■ What is needed: Output the following data exactly.

[Data records]
╭──
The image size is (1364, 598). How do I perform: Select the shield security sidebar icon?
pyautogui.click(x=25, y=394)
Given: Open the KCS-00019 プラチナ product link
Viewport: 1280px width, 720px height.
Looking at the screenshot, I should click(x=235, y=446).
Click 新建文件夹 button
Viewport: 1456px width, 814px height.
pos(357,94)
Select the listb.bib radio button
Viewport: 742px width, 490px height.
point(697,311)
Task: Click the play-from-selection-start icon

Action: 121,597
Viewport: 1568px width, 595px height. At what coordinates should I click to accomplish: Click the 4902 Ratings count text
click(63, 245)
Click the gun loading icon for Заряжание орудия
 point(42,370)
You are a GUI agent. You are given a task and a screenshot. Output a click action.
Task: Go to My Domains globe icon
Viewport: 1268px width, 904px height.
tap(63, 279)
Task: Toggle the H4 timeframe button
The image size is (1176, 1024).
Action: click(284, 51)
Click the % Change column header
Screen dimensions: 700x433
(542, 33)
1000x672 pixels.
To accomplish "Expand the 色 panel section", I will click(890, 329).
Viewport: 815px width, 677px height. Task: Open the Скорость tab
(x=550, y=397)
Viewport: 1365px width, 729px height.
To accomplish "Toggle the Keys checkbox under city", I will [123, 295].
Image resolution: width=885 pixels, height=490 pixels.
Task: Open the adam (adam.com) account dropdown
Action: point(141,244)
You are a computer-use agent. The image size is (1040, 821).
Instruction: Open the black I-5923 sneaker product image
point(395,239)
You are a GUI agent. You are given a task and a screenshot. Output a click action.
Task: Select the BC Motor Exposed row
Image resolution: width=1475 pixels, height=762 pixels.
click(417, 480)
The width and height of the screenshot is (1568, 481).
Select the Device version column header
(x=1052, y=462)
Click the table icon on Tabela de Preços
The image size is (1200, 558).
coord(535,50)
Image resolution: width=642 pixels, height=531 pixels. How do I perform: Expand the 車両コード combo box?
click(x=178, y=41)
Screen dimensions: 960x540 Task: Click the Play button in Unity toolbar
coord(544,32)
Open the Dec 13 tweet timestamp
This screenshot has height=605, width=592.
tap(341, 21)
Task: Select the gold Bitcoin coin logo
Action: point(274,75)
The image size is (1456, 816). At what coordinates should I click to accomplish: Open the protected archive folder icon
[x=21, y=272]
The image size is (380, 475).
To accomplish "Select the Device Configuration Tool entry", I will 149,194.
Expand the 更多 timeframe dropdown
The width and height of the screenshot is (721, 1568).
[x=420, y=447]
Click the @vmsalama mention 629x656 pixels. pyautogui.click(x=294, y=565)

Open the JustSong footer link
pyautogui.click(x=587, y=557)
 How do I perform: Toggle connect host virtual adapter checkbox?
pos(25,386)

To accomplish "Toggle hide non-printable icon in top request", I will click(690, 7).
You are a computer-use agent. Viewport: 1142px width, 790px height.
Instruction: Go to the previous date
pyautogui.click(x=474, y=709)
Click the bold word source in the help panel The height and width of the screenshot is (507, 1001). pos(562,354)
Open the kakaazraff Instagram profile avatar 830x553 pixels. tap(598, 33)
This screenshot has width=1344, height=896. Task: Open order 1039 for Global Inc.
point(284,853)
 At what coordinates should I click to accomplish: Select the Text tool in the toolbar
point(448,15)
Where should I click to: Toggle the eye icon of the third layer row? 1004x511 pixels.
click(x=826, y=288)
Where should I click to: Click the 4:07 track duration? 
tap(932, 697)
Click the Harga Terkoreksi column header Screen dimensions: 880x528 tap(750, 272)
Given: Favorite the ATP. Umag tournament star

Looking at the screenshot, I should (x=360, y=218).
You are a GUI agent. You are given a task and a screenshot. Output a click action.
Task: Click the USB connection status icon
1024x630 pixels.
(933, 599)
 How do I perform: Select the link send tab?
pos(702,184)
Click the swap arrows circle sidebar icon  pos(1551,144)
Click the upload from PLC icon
╰──
■ Problem solution:
The image size is (1364, 598). How do I perform: Select the shield security sidebar icon?
pyautogui.click(x=25, y=394)
Given: Open the KCS-00019 プラチナ product link
Viewport: 1280px width, 720px height.
Looking at the screenshot, I should click(x=235, y=446).
Click 新建文件夹 button
Viewport: 1456px width, 814px height.
pos(357,94)
Select the listb.bib radio button
Viewport: 742px width, 490px height.
point(697,311)
Task: Click the play-from-selection-start icon

Action: 121,597
Viewport: 1568px width, 595px height. At what coordinates should I click to accomplish: Click the 4902 Ratings count text
click(63, 245)
Click the gun loading icon for Заряжание орудия
 point(42,370)
You are a GUI agent. You are given a task and a screenshot. Output a click action.
Task: Go to My Domains globe icon
Viewport: 1268px width, 904px height.
tap(63, 279)
Task: Toggle the H4 timeframe button
The image size is (1176, 1024).
Action: click(284, 51)
Click the % Change column header
Screen dimensions: 700x433
(542, 33)
1000x672 pixels.
To accomplish "Expand the 色 panel section", I will click(890, 329).
Viewport: 815px width, 677px height. Task: Open the Скорость tab
(x=550, y=397)
Viewport: 1365px width, 729px height.
To accomplish "Toggle the Keys checkbox under city", I will [123, 295].
Image resolution: width=885 pixels, height=490 pixels.
Task: Open the adam (adam.com) account dropdown
Action: point(141,244)
You are a computer-use agent. The image size is (1040, 821).
Instruction: Open the black I-5923 sneaker product image
point(395,239)
You are a GUI agent. You are given a task and a screenshot. Output a click action.
Task: Select the BC Motor Exposed row
Image resolution: width=1475 pixels, height=762 pixels.
click(417, 480)
The width and height of the screenshot is (1568, 481).
Select the Device version column header
(x=1052, y=462)
Click the table icon on Tabela de Preços
The image size is (1200, 558).
coord(535,50)
Image resolution: width=642 pixels, height=531 pixels. How do I perform: Expand the 車両コード combo box?
click(x=178, y=41)
Screen dimensions: 960x540 Task: Click the Play button in Unity toolbar
coord(544,32)
Open the Dec 13 tweet timestamp
This screenshot has height=605, width=592.
tap(341, 21)
Task: Select the gold Bitcoin coin logo
Action: point(274,75)
The image size is (1456, 816). At what coordinates should I click to accomplish: Open the protected archive folder icon
[x=21, y=272]
The image size is (380, 475).
To accomplish "Select the Device Configuration Tool entry", I will 149,194.
Expand the 更多 timeframe dropdown
The width and height of the screenshot is (721, 1568).
[x=420, y=447]
Click the @vmsalama mention 629x656 pixels. pyautogui.click(x=294, y=565)

Open the JustSong footer link
pyautogui.click(x=587, y=557)
 How do I perform: Toggle connect host virtual adapter checkbox?
pos(25,386)

To accomplish "Toggle hide non-printable icon in top request", I will click(690, 7).
You are a computer-use agent. Viewport: 1142px width, 790px height.
Instruction: Go to the previous date
pyautogui.click(x=474, y=709)
Click the bold word source in the help panel The height and width of the screenshot is (507, 1001). pos(562,354)
Open the kakaazraff Instagram profile avatar 830x553 pixels. tap(598, 33)
This screenshot has width=1344, height=896. Task: Open order 1039 for Global Inc.
point(284,853)
 At what coordinates should I click to accomplish: Select the Text tool in the toolbar
point(448,15)
Where should I click to: Toggle the eye icon of the third layer row? 1004x511 pixels.
click(x=826, y=288)
Where should I click to: Click the 4:07 track duration? 
tap(932, 697)
Click the Harga Terkoreksi column header Screen dimensions: 880x528 tap(750, 272)
Given: Favorite the ATP. Umag tournament star

Looking at the screenshot, I should (x=360, y=218).
You are a GUI agent. You are given a task and a screenshot. Output a click action.
Task: Click the USB connection status icon
1024x630 pixels.
(933, 599)
 How do I perform: Select the link send tab?
pos(702,184)
Click the swap arrows circle sidebar icon  pos(1551,144)
Click the upload from PLC icon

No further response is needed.